Linked Data for Production
April 2016, Washington, DC
Columbia: Kate Harcourt, Melanie Wacker
Cornell: Naun Chew, Christina Harlow, Jason Kovari, Dean Krafft, Jim LeBlanc
Harvard: Steven Folsom, Marc McGee, Randy Stern, Robin Wendler
Library of Congress: Judith Cannon, Paul Frank, Sally McCallum, Beacher Wiggins
Princeton: Joyce Bell, Peter Green, Tim Thompson
Stanford: Nancy Lorimer, Darsi Rueda, Rob Sanderson, Philip Schreur
Linked Data for Production Goals and Needs
The meeting began with a review of the goals of the Linked Data for Production (LD4P) Program. According to the grant proposal, the LD4P Program will be the overarching project tying together the linked-data representation of the inter-institutional workflows, protocols, and data sharing of the individual members of LD4P. In addition, the Program will be the bridge between LD4P and the broader metadata community. The goals of the project are three:
The group agreed that the development of the cooperative, distributed environment would be both the most difficult and potentially most important contribution of the project. The discussion of this topic was set for later in the day.
The group moved on to discuss the tool sets we anticipate using. The tools ranged from Vitro and the LC tool suite to WeCat/ALIADA (developed by Casalini) and the Cataloger’s Workbench Editor being developed at Princeton using the W3C XForms standard. A formal assessment of these tools will be part of our efforts and we will want to speak with LD4L-Labs about the sequencing of any enhancement requests. The MARC to BIBFRAME converter will be of great importance to all. LC will be developing a new version of theirs based on BIBFRAME 2.0. LD4P/LD4L-Labs may develop one as well. LC would be interested in a BIBFRAME to MARC converter if LD4L-Labs or OCLC took this on. There would be a need to create operational records out of BIBFRAME but more fully fleshed out MARC as well for those libraries that are still dependent on MARC. We would need to be cautious, however, not to artificially contort BIBFRAME so that we could create better MARC records in the conversion process.
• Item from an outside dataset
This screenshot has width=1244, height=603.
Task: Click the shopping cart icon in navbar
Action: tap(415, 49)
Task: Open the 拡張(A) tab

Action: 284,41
We will also need a tool for ontology development. The tool will need to allow for community involvement as the ontologies are developed and we will need to resolve how these ontologies are preserved and maintained. Two initial possibilities would be with the societies that help us develop them or the Program for Cooperative Cataloging providing a central service that would allow for their access and preservation.
As the group discussed our production of linked data for discovery, a number of issues surfaced such as what would be our metadata of record. We also realize that the transition period from MARC to linked data will be a lengthy one for some libraries. How can we ensure that our staff will not have to work in both worlds for an extended period? What will be the relationship between this discovery metadata and the operational records we presume will drive other functions in the ILS? Although we may not care to keep the metadata in the operational record in synch with the linked-data discovery metadata, how will we handle updates that continue to come in as MARC? Much of this must be resolved by close collaboration with the three ILS vendors represented in the project (SIRSI-Dynix, Ex Libris, OLE). OCLC will also hold an important place as a central distribution point and perhaps a role in identifier management and BIBFRAME to MARC conversion.
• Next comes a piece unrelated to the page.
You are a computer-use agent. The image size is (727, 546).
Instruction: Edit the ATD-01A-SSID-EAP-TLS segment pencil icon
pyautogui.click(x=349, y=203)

The morning session closed with a discussion of the place of PCC standards and RDA in the production of LOD. Both will need to change to adapt to the new environment. We will be moving into a world of greater variability. The focus should be on how to best make our data shareable. Do we need to share everything? Some data will be private. Other metadata currently in MODS is not routinely shared. LC will be in a special position as they will need to be able to support BIBFRAME and MARC customers for a long time. What is the group’s responsibility in furthering the transition?
LD4P will develop a public and private wiki space on Duraspace. Both will be managed by the Program Manager. We would like to include the following types of things on the public wiki:
We will keep the LD4P Google Group for ourselves and make use of other, already established lists to disseminate information. We will establish three formal groups that will meet regularly via Webex to discuss developments across LD4P and LD4L-Labs: an Ontology group, a Technology group, and a monthly all-hands call. Various smaller groups will be developed on an ad hoc basis for particular issues.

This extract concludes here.